RECORDS SHOWN:
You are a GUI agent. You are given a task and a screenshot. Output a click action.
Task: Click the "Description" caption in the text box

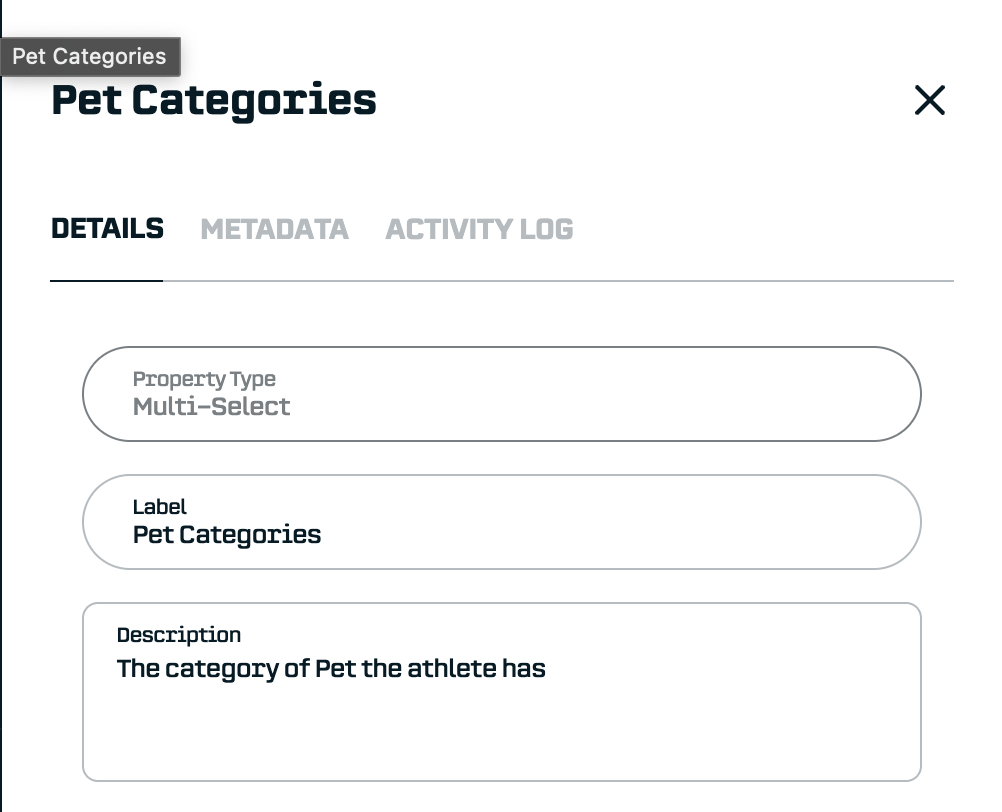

...

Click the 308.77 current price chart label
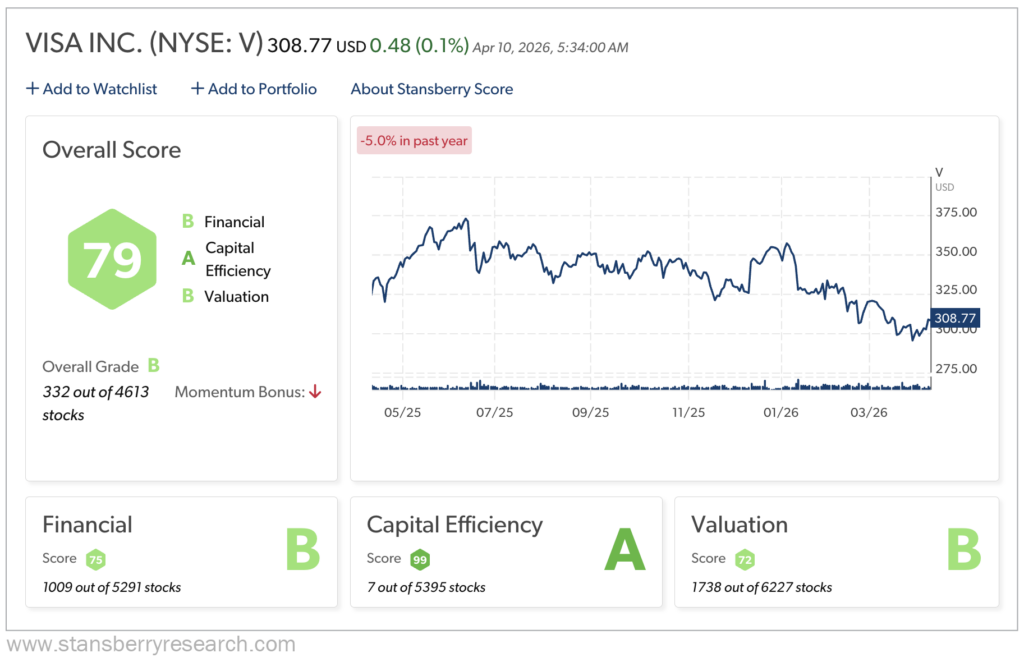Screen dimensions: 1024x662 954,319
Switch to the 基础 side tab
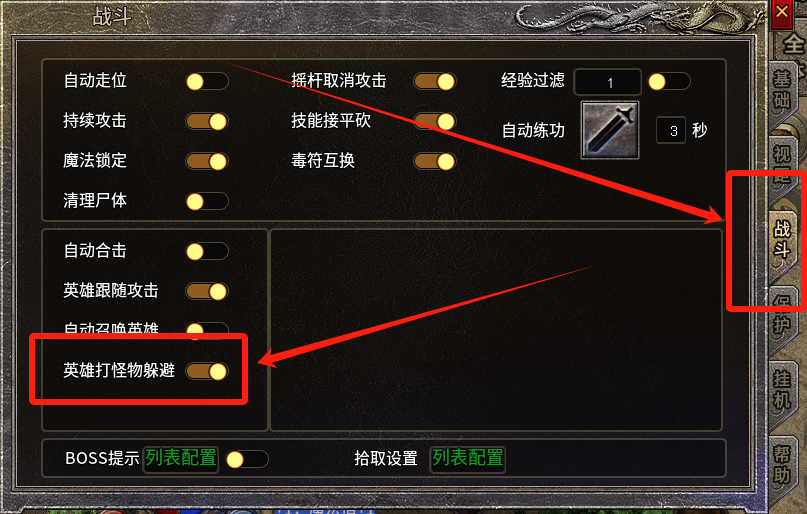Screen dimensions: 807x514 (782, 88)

PROBLEM TO SOLVE: Please copy the lines in the records above between the one holding "You are a GUI" and the one holding "Task: Click the", inclusive, exactly and with no other line.

YOUR SOLUTION:
You are a GUI agent. You are given a task and a screenshot. Output a click action.
Task: Click the "Description" caption in the text box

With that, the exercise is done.